Plutonic rocks consisting chiefly of the light-colored minerals quartz and feldspar and only a minor amount of dark minerals are loosely called granitic rocks. Granitic rocks, such as granite, granodiorite, and tonalite, differ primarily in the relative proportions of these minerals (see fig. 2). For example, granite, in the technical sense of the term, contains much quartz, both potassium feldspar and calcium-rich feldspar (plagioclase), is generally light colored with only a small percent of dark minerals. Granodiorite is similar but has about twice as much plagioclase as potassium feldspar and has more dark minerals. Tonalite has even less potassium feldspar and more dark minerals. Additional compositional data indicate that rocks previously called quartz monzonite by Calkins (1930) are granodiorite under the rock classification currently in use. In contrast to granitic rocks, diorite and gabbro contain mostly plagioclase and dark minerals with little or no quartz or potassium feldspar; the plagioclase in gabbro has more calcium than it does in diorite.
Because most granitic rocks contain minerals of about equal size, they are said to have a granular texture. But some granitic rocks have crystals of one mineral considerably larger than the others; these oversized crystals are called phenocrysts (from the Greek words meaning "to appear" and "crystal") and the texture of such a rock is described as porphyritic. In Sierran granites the mineral that most commonly occurs as phenocrysts is potassium feldspar, with crystals sometimes as much as 2 or 3 inches long.

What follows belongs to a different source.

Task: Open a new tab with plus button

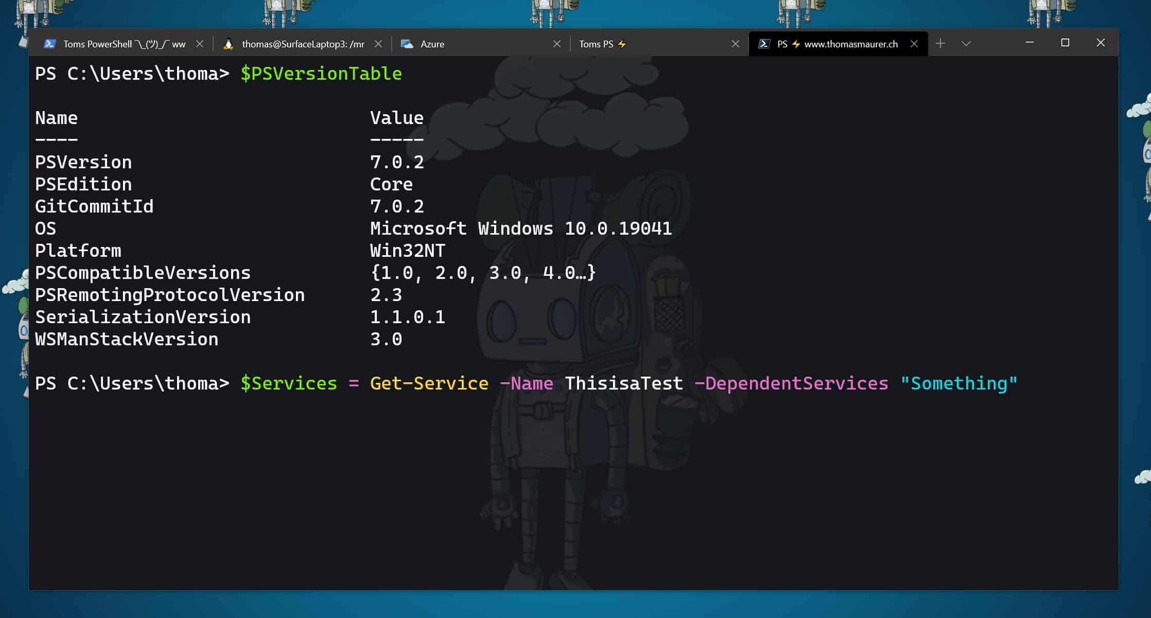Action: click(x=940, y=44)
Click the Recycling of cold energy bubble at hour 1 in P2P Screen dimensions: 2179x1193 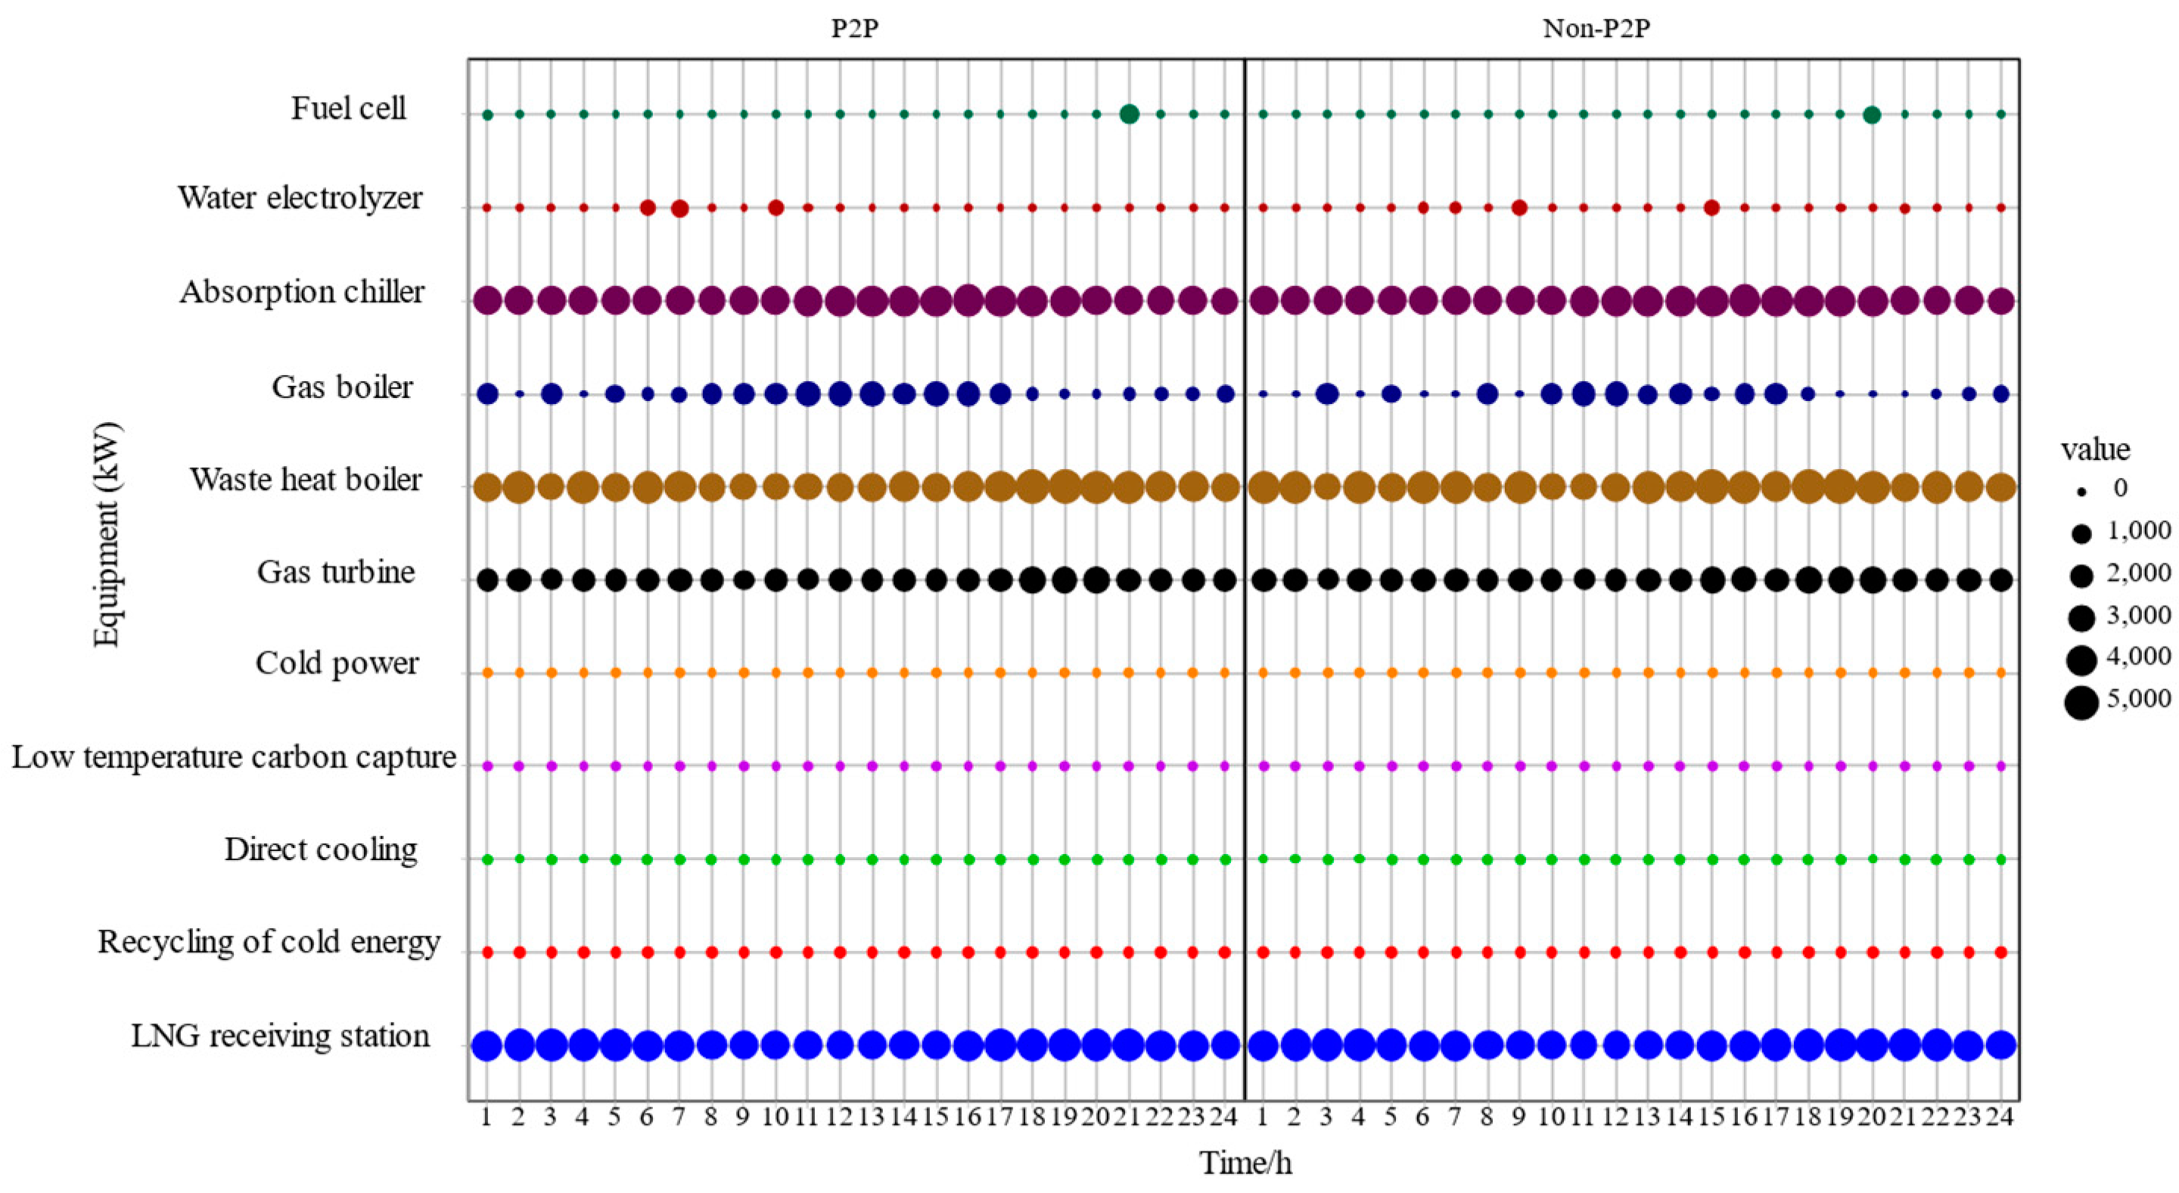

Certain field relations help determine the relative ages of individual plutons. For example, hot magma associated with younger plutons commonly intrudes older plutons along cracks, or fractures, and solidifies to form sheets, or dikes, along those fractures in the older rocks. Additionally, younger plutons commonly contain inclusions, or fragments, of the older rock, which became embedded in the still-molten magma. Determining the specific age of a given rock in million of years requires measurement of the amount of radioactive decay of certain elements such as uranium, thorium, potassium, and rubidium. From these measurements and the known rates of decay, one can approximate the amount of time elapsed since the rock crystallized or cooled below a temperature that permitted the radiometric decay to start.